> _Your instructions_: Could you print, exactly as they stand, the records from the line containing "Where should I click to: Open" through the line containing "Looking at the screenshot, I should click(53, 180).", with both of those lines included and nothing else?

> _Input rows_:
↓
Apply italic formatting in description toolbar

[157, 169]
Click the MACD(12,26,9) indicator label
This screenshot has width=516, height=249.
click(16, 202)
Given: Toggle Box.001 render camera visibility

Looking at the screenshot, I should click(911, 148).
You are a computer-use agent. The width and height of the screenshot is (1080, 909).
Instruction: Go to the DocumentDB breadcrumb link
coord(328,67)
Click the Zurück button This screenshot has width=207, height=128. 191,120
↑
↓
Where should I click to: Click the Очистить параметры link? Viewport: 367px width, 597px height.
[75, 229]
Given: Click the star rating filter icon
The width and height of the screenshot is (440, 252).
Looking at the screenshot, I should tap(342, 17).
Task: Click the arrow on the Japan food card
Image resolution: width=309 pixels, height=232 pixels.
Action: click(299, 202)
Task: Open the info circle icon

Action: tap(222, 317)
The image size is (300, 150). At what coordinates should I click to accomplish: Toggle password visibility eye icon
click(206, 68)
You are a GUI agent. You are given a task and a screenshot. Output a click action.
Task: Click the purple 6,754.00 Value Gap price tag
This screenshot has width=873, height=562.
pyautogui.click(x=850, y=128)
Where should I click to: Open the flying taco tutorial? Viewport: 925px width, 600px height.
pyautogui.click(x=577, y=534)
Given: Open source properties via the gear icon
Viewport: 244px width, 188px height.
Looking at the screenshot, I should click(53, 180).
↑
> _Exercise response_:
Where should I click to: Open the flying taco tutorial? Viewport: 925px width, 600px height.
pyautogui.click(x=577, y=534)
Given: Open source properties via the gear icon
Viewport: 244px width, 188px height.
Looking at the screenshot, I should click(53, 180).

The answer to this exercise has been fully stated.